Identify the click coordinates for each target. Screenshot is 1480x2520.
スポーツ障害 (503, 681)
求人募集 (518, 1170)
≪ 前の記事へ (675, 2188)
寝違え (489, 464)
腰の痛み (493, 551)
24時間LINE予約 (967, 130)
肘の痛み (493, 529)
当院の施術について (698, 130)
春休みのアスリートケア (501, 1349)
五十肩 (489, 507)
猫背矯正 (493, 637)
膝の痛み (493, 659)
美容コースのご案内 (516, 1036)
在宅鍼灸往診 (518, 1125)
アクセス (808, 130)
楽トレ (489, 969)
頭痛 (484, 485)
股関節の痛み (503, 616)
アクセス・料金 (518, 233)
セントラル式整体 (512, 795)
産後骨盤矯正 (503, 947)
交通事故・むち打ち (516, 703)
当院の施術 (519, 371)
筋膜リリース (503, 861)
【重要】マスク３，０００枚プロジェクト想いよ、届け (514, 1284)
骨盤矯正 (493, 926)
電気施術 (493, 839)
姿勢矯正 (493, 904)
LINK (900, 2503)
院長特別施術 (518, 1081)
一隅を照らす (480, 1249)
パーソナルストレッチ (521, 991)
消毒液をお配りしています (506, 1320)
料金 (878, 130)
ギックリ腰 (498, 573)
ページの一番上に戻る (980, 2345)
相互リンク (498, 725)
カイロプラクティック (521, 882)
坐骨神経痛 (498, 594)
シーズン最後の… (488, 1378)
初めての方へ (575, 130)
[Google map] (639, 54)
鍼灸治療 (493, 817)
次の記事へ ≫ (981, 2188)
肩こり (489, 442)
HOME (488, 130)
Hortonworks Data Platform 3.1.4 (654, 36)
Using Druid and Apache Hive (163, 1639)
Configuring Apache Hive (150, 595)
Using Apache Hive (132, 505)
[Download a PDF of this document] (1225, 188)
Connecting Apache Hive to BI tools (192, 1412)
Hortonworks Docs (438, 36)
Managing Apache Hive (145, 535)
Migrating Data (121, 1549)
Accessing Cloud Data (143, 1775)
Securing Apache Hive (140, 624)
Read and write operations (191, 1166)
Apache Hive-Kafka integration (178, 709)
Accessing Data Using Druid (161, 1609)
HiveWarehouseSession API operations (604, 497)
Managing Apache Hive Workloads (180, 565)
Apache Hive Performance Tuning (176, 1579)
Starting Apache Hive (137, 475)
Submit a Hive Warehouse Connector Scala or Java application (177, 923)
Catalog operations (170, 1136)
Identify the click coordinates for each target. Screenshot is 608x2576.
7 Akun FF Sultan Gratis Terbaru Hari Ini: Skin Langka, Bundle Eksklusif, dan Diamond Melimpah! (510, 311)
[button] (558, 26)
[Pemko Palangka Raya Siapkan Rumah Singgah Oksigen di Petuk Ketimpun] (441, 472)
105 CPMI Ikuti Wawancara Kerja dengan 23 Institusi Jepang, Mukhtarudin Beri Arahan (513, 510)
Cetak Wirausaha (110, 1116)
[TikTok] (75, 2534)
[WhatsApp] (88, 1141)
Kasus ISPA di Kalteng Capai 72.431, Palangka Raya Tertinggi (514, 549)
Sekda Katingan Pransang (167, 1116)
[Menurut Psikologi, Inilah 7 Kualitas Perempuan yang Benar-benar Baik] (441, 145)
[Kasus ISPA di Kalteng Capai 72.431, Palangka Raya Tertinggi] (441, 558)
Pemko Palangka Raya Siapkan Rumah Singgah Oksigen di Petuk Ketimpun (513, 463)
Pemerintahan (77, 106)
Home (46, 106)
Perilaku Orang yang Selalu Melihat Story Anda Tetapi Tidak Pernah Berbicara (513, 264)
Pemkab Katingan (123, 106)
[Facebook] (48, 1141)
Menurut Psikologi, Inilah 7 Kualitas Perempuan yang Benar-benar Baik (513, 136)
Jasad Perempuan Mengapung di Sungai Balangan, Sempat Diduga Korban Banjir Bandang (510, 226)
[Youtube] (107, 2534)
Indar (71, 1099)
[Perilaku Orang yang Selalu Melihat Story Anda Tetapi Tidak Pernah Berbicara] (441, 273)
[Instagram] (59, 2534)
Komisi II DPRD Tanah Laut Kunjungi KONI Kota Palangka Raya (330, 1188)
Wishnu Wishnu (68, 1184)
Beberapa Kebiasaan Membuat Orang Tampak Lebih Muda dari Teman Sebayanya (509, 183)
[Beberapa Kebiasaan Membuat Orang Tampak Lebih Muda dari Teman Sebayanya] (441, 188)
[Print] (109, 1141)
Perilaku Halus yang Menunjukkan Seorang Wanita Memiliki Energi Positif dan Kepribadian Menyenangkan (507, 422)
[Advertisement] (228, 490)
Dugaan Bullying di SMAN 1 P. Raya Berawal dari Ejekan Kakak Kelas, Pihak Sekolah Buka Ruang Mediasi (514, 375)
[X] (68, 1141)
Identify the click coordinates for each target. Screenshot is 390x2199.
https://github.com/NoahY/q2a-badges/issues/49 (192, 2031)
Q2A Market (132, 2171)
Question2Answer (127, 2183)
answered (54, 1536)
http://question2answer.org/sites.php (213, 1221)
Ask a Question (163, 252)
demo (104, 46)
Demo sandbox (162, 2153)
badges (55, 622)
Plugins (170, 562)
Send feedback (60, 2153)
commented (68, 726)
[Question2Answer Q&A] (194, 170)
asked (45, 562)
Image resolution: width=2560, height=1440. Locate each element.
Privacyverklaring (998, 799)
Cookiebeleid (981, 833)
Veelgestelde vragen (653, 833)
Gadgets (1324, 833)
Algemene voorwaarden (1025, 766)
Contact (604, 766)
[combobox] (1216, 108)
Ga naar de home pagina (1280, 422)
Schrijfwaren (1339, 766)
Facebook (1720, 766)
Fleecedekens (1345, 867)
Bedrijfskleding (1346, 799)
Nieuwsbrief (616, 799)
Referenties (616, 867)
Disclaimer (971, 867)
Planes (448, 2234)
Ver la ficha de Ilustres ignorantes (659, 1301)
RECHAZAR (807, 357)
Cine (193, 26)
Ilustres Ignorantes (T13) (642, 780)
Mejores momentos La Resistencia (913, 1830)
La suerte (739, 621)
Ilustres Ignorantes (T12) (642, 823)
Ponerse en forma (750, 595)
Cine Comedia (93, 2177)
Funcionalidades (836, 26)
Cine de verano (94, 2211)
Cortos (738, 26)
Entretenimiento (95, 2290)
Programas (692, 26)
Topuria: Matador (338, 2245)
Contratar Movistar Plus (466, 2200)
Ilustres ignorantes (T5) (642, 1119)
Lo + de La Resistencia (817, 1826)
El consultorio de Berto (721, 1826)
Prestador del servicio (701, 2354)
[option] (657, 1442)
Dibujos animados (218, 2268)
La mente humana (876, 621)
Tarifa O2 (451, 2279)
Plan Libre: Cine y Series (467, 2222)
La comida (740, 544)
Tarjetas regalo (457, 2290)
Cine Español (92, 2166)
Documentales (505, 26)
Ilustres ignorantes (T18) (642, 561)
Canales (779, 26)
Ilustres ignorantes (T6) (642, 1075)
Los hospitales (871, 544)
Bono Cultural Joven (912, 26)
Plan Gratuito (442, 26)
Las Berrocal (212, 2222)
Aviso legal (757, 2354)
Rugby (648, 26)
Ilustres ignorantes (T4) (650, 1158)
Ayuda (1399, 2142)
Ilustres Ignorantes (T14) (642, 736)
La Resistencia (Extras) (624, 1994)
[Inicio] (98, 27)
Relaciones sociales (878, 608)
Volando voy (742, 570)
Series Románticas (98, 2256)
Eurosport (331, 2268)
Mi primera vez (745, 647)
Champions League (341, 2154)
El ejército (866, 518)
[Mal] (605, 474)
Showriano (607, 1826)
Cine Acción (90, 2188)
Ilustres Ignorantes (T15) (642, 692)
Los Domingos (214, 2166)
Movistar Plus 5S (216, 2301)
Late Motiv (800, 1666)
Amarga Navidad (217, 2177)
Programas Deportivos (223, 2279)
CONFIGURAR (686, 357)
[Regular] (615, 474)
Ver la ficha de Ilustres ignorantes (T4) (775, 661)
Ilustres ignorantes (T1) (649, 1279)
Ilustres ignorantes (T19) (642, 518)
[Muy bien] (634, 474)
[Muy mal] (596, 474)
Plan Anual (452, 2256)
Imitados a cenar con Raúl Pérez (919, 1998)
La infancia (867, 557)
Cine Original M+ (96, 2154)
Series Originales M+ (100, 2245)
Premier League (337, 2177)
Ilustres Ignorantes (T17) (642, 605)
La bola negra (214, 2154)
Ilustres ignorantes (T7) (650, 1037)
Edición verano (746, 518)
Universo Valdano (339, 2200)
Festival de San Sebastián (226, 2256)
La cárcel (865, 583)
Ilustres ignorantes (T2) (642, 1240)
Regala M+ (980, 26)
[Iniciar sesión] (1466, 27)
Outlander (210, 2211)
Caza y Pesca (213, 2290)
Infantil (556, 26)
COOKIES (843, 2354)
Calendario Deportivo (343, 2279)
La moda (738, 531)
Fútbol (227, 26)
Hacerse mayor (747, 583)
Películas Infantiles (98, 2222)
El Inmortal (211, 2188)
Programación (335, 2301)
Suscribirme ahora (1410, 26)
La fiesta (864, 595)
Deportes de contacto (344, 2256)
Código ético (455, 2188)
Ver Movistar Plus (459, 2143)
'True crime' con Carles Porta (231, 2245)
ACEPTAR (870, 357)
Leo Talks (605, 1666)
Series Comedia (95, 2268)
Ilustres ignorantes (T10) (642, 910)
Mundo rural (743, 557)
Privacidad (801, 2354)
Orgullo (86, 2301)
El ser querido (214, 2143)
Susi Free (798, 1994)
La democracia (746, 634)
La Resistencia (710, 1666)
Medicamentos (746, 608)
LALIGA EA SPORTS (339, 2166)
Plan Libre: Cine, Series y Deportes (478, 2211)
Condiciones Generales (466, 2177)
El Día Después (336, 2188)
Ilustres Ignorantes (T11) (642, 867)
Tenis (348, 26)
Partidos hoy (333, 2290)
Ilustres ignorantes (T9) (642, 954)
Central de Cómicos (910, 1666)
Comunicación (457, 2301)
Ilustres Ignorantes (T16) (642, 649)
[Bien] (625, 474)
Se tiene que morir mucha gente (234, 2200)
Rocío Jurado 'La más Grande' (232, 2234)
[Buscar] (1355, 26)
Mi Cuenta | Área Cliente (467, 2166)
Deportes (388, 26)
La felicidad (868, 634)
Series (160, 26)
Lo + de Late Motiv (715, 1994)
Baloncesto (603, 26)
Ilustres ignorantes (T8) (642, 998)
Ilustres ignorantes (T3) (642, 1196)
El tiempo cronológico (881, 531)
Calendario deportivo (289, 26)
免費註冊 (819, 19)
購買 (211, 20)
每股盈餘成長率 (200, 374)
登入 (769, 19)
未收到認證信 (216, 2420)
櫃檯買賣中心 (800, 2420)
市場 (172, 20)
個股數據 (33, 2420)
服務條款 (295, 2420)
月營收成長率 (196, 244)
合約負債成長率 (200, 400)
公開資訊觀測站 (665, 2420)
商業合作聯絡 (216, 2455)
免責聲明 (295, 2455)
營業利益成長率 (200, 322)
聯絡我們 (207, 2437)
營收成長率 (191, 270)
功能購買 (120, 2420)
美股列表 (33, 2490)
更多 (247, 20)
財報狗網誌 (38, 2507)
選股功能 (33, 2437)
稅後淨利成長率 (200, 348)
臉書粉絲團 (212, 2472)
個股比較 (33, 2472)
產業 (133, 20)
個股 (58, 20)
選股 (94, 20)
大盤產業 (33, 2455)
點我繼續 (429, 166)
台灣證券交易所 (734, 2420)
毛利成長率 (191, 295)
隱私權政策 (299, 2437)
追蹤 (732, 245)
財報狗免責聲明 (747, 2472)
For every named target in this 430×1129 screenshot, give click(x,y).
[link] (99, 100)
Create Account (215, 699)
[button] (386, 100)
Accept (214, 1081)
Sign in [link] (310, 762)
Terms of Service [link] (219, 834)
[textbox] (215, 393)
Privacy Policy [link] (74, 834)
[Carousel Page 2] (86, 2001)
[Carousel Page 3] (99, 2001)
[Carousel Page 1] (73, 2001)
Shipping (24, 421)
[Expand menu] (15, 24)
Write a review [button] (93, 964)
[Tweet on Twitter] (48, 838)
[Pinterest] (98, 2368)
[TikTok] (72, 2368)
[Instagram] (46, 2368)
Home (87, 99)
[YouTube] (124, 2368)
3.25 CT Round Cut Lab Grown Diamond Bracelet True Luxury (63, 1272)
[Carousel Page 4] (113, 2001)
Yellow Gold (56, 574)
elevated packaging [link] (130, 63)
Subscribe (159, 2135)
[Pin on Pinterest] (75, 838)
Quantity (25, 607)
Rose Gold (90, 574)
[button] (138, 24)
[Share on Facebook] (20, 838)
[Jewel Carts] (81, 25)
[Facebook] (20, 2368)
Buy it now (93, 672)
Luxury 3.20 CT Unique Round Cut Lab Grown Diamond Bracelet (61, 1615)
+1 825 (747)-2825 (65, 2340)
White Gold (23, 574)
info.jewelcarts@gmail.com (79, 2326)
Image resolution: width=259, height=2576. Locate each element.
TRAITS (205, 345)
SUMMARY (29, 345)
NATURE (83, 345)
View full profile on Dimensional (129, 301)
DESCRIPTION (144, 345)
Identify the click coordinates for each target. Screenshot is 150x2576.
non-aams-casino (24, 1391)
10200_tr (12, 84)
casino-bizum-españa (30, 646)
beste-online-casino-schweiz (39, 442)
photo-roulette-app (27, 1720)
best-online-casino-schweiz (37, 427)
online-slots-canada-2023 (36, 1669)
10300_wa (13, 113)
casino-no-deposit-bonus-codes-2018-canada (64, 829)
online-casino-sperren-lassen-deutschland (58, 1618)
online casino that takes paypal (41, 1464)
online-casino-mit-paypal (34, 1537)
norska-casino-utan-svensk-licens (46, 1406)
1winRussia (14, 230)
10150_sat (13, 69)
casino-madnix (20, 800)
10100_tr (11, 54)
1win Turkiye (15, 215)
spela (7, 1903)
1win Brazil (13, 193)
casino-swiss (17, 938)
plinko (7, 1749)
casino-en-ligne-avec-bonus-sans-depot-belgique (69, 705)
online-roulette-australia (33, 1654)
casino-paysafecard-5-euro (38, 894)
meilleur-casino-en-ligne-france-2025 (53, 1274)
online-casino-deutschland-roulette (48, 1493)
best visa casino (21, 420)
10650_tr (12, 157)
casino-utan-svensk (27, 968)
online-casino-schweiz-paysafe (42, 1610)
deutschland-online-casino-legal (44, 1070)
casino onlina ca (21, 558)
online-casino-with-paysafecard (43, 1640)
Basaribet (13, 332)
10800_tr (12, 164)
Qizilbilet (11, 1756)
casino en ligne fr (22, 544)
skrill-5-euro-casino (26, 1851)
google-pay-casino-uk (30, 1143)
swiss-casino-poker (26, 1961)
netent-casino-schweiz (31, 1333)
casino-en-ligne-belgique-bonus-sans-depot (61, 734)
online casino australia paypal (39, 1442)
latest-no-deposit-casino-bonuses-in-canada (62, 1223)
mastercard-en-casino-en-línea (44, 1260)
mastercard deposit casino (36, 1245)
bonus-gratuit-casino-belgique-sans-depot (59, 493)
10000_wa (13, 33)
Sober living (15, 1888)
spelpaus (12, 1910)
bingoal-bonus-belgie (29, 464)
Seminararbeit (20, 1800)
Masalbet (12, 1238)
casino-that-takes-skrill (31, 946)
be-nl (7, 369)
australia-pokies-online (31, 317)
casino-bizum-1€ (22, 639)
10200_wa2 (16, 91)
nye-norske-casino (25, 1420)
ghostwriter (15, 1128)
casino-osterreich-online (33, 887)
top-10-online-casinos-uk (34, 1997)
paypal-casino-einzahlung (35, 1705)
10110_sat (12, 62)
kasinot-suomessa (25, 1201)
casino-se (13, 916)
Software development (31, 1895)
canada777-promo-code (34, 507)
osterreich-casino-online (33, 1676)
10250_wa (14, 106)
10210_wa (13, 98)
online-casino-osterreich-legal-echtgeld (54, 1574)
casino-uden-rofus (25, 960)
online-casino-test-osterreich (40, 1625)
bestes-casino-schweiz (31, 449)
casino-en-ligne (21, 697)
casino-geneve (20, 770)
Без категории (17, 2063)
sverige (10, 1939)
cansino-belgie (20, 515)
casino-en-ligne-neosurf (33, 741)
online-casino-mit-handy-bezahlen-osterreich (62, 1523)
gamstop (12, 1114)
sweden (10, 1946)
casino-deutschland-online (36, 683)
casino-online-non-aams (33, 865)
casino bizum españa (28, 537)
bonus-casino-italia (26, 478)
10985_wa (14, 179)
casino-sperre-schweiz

++++++++++++++++++++

__What to produce__.
Would you copy every line of the entries in which "Kasus" appears?

__Task result__.
Kasus ISPA di Kalteng Capai 72.431, Palangka Raya Tertinggi (514, 549)
[Kasus ISPA di Kalteng Capai 72.431, Palangka Raya Tertinggi] (441, 558)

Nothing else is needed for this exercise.